Posse-Cut aus BHV, eingefroren auf 2011 und 2020 via Topic wieder hochgespült: King G Nate, MCD, Hornymac, Jail Da Hustla, DJ Kaoz, Crak, E.ZY, Brasco. Harte Kanten, Breaks mit Schmutzfilm, Vocal-Stafette ohne Schonprogramm. Das Ding riecht nach kaltem Treppenhaus und warmen Boxen – klassischer BHV-Drive, der dich nicht fragt, ob du bereit bist.
„Ich bin jeden Tag am Hossen im BHV“ – eine von den Zeilen, die den Standort gleich mitschreibt.
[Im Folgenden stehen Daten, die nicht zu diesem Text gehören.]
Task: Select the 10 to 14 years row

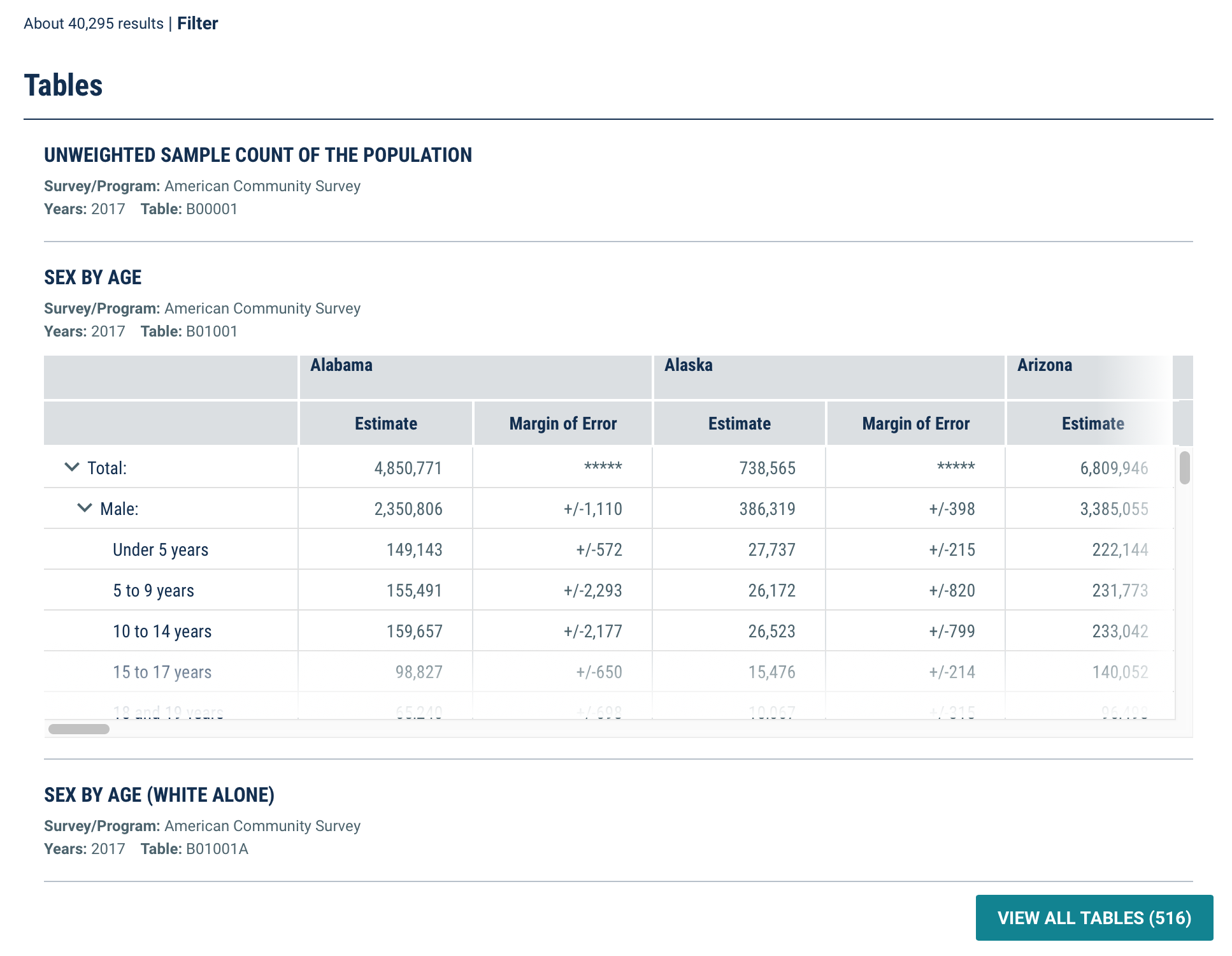Action: [162, 632]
Der Track wirkt wie ’ne alte Aufnahme aus der Stadtchronik: kein Erklärtext, nur Druckwellen. Dicke Ansagen, kleine Gemeinheiten, die Augen nach vorne. Wenn’s dir bekannt vorkommt, liegt’s daran, dass das Tempo der Straße sich selten ändert, nur die Gesichter.
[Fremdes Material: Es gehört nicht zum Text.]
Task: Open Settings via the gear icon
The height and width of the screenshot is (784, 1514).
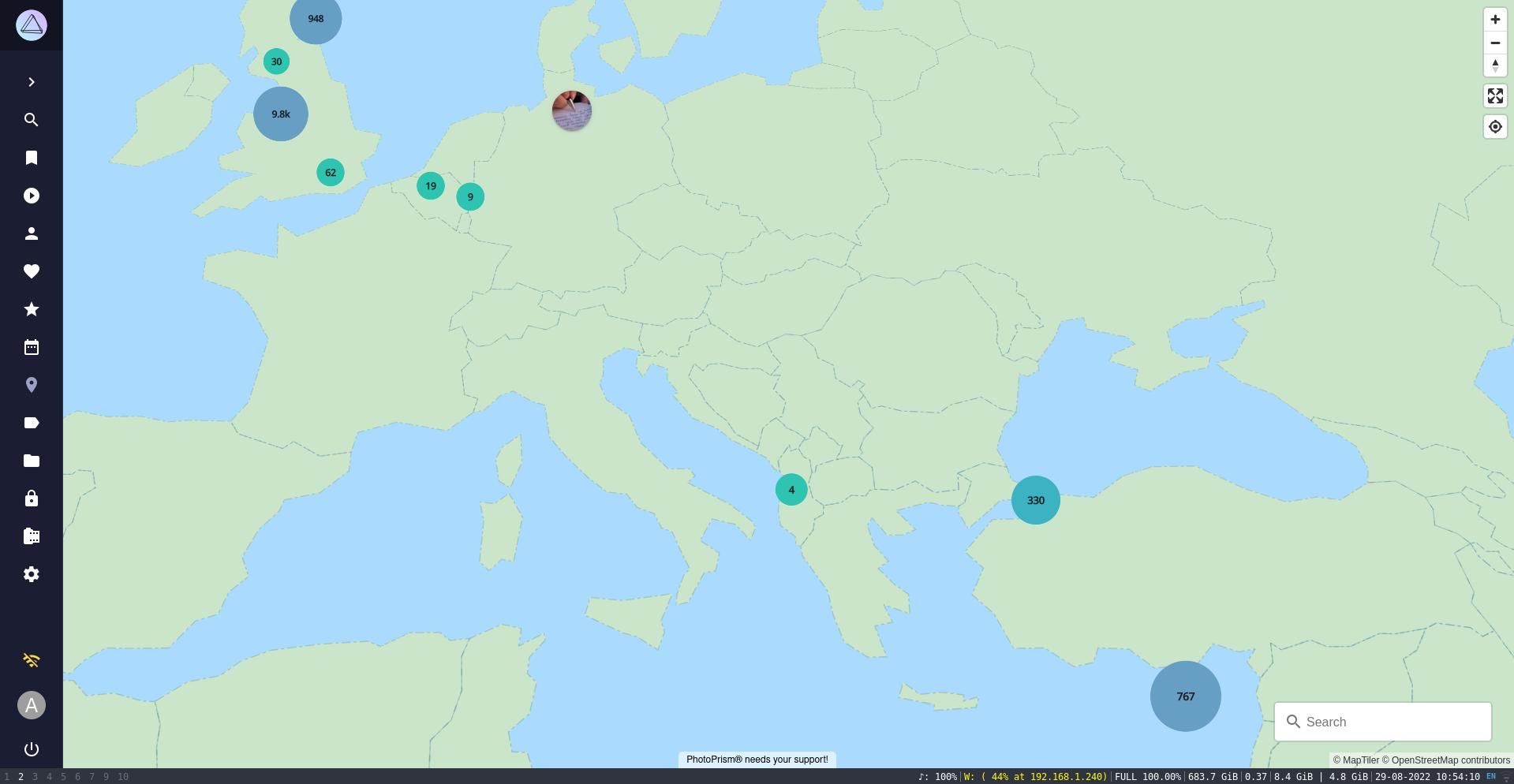Action: pyautogui.click(x=32, y=574)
Man hört: mehrere Schulen auf einem Beat. Der eine zieht Bilder über Uhren und Aktenkoffer, der nächste löst das in Asphalt auf. Cuts, Adlibs, der Griff nach der letzten Silbe – das ist dieser HB/BHV-Zwischenraum, in dem Stories nicht glänzen, sondern funktionieren. Ein Stück, das dich an die Nächte erinnert, in denen fünf Egos in einer Booth trotzdem Platz fanden.
Und ja, zwischen all dem Krawall gibt’s Momente, die leiser treffen – wenn Loyalität nicht gepostet, sondern mitgelaufen wird. Nähe ohne Ankündigung. So was bleibt, auch wenn der Bass längst weitergezogen ist.
Credits: King G Nate, MCD, Hornymac, Jail Da Hustla, DJ Kaoz, Crak, E.ZY, Brasco. Released 2011 über Manus, digital bereitgestellt von Rebeat Digital GmbH. Aufnahme wirkt nach BHV-Flur, nicht nach Labor – genau deshalb hängt sie.